The task: Every line in the records below that holds the word "computer" is to be copied.

Entries shown:
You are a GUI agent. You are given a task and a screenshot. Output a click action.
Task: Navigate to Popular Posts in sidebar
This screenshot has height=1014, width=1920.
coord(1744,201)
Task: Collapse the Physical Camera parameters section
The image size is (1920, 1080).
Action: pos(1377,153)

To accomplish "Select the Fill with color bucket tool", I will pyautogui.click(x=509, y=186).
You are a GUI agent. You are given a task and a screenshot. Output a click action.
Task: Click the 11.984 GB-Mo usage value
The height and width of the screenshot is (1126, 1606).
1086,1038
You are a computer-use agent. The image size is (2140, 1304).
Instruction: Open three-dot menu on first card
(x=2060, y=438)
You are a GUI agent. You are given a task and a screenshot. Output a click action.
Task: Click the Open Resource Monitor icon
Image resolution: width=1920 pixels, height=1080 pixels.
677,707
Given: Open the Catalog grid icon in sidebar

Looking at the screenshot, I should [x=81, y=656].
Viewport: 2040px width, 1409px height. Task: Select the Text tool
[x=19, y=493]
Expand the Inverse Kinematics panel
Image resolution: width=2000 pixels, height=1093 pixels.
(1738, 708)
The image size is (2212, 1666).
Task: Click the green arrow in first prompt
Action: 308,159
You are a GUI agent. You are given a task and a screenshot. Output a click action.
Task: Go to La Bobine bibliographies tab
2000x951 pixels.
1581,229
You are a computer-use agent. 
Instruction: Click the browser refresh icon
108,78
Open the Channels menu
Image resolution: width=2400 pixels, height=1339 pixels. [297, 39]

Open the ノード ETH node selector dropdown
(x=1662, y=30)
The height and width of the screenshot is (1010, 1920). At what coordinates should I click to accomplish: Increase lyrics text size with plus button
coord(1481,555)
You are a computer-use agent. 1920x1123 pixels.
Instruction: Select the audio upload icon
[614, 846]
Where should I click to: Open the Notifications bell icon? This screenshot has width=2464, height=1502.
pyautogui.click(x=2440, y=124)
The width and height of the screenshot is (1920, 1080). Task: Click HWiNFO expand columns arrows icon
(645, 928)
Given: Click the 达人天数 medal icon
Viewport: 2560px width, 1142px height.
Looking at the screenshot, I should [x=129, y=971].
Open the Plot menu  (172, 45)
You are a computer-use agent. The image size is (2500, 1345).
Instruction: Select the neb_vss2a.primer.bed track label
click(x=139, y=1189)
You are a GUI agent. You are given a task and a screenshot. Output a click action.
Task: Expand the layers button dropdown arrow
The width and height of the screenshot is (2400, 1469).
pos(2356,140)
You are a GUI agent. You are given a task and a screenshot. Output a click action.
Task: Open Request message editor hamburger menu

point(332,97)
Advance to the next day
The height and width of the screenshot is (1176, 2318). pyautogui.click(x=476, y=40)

Your solution:
You are a computer-use agent. The image size is (2140, 1304).
You are a computer-use agent. 
You are a computer-use agent. 1920x1123 pixels.
You are a computer-use agent. The image size is (2500, 1345).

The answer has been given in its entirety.